** Source extract **
************

From price movements to policy decisions, our MetalMiner editors scour the landscape for what matters. This week: 

A Turbulent Month

MetalMiner’s Irene Martinez Canorea recapped what was a turbulent month for commodities.

“Crude oil prices (one of the most important price indicators in the commodities basket) increased this month, which may still lead to a higher CRB index by the end of the month,” she wrote.

“However, the long-term uptrend for commodities remains in place. Next month, buying organizations can expect to see price increases.”

Base metals in general traded lower — but not steel.

“With the recent tariffs imposed on steel products, steel prices remain at more than four-year highs for plate, and at 2011 levels for all the other steel forms (HRC, CRC and HDG),” Martinez Canorea wrote.

Through February, Steel Imports Down 5.3%

According to data from the American Iron and Steel Institute, U.S. imports of steel are down 5.3% through the end of February compared with the first two months of 2017. In addition, steel imports in February were down 18% compared with the previous month.

Of course, the Trump administration recently took action by imposing tariffs of 25% on steel and aluminum. Countries have been lobbying for exemptions from the tariffs, with a number of allies doing so successfully.

Last week, U.S. Trade Representative Robert Lighthizer announced the E.U., Australia, Brazil, Argentina and South Korea had won temporary exemptions. Earlier this week, however, the U.S. and South Korea announced agreement in principle on tweaks to the U.S.-Korea Free Trade Agreement, a discussion that concluded with permanent exemptions from the tariffs for South Korea, albeit with a 70% quota imposed.

Other countries, including Japan and Turkey, will continue to angle for exemptions of their own.

Copper Continues 2018 Slide

Last year saw prices of LME copper skyrocket, closing the year at $7,215/metric ton.

This year, however, the metal has cooled off considerably. LME copper has trended downward thus far in 2018.

Despite a brief rally earlier in March, the metal has trended downward over the last two weeks, dropping 5.9%, to $6,601 on March 28 from $7,014.50 on March 14.

LME copper dropped to $6,499 on March 26, its lowest since early December, when it hit $6,530.

According to Reuters, the price has dropped as a result of rising stockpiles and concerns regarding trade tensions between the U.S. and China. The Trump administration took the next step in its Section 301 investigation of Chinese trade practices when Trump announced the potential for up to $60 billion in tariffs on Chinese imports.

In a March 24 release, China’s Ministry of Commerce pushed back against the U.S. announcement vis-à-vis the Section 301 probe, claiming the U.S. is “ignoring WTO rules.”

“With regard to the 301 investigation, China has clearly stated its position on many occasions,” the release stated. “China does not want to fight a trade war, but it is absolutely not afraid of that. We are confident and capable of meeting any challenge. It is hoped that the U.S. will pull back before it is too late and not drag bilateral economic and trade relations into danger.”

Crude Oil Price to Drop to Nearly $50/Barrel, Analysts Say

The price of oil could fall to nearly $50/barrel by the end of this year, according to J.P. Morgan research cited by CNBC.

The Brent crude oil price has surged in recent weeks, up from $62.59 in mid-February to an opening price of $69.86 on March 29.

************

** Exercise set **
**1)** Translate this sentence from the metals market roundup into Spanish: "Other countries, including Japan and Turkey, will continue to angle for exemptions of their own."
**2)** Reproduce verbatim the part of the metals market roundup that opens with the words containing "Copper Continues 2018" and closes with "on Chinese imports.".
Base every answer solely on the metals market roundup above.

** Data excerpts **
************

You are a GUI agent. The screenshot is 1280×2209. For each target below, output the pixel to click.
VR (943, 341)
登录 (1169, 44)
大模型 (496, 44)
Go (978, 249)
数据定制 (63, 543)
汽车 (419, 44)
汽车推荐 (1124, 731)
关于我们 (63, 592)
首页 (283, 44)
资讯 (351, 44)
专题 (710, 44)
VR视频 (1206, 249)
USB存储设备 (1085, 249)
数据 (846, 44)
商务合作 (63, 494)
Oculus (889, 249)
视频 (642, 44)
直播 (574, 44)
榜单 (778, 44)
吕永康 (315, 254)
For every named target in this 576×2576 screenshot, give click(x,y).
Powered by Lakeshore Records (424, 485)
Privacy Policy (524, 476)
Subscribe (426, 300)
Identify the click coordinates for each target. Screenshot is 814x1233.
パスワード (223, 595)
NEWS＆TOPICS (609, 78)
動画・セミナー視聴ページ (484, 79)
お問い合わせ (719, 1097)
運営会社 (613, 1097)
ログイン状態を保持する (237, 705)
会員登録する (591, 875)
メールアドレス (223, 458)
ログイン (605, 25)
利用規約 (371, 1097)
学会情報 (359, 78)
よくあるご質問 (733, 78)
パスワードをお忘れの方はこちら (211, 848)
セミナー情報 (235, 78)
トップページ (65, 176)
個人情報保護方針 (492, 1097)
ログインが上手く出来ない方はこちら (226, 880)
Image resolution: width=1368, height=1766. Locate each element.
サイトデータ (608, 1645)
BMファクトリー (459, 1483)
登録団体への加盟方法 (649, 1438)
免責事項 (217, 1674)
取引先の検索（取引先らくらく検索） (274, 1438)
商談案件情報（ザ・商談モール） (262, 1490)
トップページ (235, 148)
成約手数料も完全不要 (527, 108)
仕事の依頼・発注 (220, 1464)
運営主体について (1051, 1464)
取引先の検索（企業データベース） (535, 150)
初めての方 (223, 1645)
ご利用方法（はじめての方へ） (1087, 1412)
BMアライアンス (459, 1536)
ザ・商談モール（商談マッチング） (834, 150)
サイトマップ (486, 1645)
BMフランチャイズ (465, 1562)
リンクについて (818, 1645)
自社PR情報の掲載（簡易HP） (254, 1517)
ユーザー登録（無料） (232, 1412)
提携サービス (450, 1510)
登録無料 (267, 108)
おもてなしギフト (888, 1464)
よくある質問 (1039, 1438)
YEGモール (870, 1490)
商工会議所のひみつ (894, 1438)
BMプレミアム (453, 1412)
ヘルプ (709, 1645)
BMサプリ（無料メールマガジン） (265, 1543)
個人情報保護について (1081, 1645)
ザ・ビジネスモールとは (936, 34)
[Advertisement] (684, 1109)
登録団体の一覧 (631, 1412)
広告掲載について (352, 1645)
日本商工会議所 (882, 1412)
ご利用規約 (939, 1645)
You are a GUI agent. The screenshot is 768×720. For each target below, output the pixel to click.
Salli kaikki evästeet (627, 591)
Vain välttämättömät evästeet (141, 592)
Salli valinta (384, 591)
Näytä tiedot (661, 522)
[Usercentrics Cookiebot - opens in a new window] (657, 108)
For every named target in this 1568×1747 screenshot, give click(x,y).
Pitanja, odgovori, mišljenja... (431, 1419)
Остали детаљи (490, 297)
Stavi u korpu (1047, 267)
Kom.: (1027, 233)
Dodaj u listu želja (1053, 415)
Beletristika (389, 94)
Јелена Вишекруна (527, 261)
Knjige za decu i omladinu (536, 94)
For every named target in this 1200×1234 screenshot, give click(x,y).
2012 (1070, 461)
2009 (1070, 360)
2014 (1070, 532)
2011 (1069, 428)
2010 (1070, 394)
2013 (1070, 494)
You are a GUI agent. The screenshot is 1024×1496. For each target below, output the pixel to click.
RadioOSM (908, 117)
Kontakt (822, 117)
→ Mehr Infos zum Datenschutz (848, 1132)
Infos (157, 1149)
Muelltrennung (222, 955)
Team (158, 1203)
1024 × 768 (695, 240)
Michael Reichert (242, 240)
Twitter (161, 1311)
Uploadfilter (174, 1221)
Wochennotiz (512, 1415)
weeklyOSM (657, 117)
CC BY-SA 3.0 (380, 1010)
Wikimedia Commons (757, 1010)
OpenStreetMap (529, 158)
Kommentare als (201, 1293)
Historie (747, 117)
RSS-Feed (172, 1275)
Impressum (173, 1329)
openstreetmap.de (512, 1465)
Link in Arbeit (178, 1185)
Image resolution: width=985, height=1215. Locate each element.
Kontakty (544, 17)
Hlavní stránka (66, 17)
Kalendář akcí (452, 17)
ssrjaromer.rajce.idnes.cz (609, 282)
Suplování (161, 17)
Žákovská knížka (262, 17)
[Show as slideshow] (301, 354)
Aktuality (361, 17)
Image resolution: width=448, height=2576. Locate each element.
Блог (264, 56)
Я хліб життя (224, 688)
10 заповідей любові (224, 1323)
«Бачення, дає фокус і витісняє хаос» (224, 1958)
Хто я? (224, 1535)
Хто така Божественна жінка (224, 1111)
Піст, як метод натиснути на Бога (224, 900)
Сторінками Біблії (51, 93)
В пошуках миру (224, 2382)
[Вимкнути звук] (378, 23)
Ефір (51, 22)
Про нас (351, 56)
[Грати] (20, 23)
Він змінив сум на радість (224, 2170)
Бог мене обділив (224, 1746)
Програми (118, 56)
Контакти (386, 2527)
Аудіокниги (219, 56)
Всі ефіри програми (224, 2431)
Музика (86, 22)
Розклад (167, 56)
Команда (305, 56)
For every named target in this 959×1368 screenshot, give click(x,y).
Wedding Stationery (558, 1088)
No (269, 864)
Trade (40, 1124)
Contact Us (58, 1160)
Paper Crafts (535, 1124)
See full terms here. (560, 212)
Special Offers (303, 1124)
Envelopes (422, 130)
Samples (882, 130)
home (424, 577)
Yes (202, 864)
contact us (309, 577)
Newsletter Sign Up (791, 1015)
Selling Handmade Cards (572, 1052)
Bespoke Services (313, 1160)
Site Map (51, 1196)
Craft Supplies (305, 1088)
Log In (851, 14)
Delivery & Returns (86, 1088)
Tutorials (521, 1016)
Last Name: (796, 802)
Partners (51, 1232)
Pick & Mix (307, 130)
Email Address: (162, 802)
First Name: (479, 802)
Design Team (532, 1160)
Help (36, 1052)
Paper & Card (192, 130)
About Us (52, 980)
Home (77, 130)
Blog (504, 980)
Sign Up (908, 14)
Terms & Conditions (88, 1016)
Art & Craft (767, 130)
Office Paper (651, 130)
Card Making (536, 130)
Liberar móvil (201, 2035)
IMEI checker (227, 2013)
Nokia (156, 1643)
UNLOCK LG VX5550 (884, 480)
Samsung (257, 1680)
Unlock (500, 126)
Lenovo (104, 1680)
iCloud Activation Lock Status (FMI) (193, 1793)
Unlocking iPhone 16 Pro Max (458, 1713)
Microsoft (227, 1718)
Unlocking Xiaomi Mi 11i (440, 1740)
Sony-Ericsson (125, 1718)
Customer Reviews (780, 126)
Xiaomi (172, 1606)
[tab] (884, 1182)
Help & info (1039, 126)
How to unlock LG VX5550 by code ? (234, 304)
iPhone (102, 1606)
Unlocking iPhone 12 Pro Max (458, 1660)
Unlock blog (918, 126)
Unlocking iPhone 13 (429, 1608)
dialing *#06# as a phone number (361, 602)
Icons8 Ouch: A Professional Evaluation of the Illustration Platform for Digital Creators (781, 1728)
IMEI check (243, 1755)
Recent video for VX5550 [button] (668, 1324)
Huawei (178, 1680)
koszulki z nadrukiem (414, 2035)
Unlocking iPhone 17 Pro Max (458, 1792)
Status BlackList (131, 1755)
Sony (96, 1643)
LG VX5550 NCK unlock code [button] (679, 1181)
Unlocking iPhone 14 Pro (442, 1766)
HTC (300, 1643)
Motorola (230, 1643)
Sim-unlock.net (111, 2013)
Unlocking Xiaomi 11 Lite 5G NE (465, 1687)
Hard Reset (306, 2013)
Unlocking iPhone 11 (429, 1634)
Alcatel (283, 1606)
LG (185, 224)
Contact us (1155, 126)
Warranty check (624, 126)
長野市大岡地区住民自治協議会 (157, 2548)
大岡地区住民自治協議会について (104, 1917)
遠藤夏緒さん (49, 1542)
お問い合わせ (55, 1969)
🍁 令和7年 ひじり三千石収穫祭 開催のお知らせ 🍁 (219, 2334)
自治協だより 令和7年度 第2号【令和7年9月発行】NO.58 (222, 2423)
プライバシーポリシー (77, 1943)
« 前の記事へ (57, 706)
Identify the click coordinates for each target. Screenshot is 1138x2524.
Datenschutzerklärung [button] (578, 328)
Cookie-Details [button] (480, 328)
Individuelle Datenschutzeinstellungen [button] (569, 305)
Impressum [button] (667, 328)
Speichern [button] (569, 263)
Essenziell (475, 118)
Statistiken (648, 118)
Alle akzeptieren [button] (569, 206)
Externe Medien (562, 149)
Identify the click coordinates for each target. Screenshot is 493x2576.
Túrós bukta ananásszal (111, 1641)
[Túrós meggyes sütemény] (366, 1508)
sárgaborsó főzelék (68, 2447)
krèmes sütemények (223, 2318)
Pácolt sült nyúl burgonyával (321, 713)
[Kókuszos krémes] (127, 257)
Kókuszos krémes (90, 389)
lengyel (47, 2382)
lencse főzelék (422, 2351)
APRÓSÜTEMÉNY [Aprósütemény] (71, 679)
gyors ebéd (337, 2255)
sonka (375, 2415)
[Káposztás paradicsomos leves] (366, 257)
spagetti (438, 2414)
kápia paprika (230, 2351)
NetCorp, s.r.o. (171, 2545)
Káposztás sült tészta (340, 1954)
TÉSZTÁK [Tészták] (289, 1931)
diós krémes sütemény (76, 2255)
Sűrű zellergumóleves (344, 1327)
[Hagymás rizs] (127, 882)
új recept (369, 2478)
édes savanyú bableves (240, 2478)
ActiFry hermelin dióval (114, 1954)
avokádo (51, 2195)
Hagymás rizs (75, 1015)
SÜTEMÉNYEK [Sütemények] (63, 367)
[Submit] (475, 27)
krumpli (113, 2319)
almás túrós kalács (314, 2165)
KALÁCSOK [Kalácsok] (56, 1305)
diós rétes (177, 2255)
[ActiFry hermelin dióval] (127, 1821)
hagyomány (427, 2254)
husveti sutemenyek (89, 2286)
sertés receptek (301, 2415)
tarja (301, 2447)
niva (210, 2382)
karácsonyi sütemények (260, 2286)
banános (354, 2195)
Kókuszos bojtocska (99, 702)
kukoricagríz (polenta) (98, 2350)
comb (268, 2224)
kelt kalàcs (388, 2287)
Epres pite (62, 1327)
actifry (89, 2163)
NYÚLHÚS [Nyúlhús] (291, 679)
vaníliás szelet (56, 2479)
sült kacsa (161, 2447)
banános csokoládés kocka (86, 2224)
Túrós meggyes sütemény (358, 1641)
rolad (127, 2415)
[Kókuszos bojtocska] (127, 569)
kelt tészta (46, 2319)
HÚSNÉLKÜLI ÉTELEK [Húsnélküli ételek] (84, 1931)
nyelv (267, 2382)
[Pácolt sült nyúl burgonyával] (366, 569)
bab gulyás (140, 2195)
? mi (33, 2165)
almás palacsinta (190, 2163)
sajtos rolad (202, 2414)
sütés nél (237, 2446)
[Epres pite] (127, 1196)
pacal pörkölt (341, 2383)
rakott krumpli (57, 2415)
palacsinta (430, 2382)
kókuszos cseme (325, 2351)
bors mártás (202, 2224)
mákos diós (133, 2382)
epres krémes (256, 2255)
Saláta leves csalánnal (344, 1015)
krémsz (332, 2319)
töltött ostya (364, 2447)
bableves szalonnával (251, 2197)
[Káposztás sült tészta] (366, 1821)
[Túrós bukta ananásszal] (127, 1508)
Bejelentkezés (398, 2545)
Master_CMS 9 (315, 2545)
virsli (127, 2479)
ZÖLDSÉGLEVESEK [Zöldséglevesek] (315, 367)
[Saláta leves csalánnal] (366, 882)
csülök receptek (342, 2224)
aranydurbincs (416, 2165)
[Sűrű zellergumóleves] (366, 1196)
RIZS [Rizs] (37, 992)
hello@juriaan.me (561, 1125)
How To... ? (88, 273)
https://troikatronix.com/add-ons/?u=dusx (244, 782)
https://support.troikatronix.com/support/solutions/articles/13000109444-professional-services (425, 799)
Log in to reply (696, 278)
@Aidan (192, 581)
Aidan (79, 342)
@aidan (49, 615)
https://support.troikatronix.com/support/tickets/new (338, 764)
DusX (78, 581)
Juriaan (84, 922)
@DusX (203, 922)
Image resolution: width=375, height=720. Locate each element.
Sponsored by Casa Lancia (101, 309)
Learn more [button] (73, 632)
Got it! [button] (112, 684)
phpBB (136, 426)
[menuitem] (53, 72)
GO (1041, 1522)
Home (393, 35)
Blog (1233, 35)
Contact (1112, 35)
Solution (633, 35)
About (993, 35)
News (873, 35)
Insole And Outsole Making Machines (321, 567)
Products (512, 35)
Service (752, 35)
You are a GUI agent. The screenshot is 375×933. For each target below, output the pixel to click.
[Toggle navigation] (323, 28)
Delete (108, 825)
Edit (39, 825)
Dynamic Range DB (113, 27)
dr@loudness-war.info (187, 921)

************

** Solved problems **
**1)** Otros países, entre ellos Japón y Turquía, seguirán buscando exenciones propias.

**2)**
Copper Continues 2018 Slide

Last year saw prices of LME copper skyrocket, closing the year at $7,215/metric ton.

This year, however, the metal has cooled off considerably. LME copper has trended downward thus far in 2018.

Despite a brief rally earlier in March, the metal has trended downward over the last two weeks, dropping 5.9%, to $6,601 on March 28 from $7,014.50 on March 14.

LME copper dropped to $6,499 on March 26, its lowest since early December, when it hit $6,530.

According to Reuters, the price has dropped as a result of rising stockpiles and concerns regarding trade tensions between the U.S. and China. The Trump administration took the next step in its Section 301 investigation of Chinese trade practices when Trump announced the potential for up to $60 billion in tariffs on Chinese imports.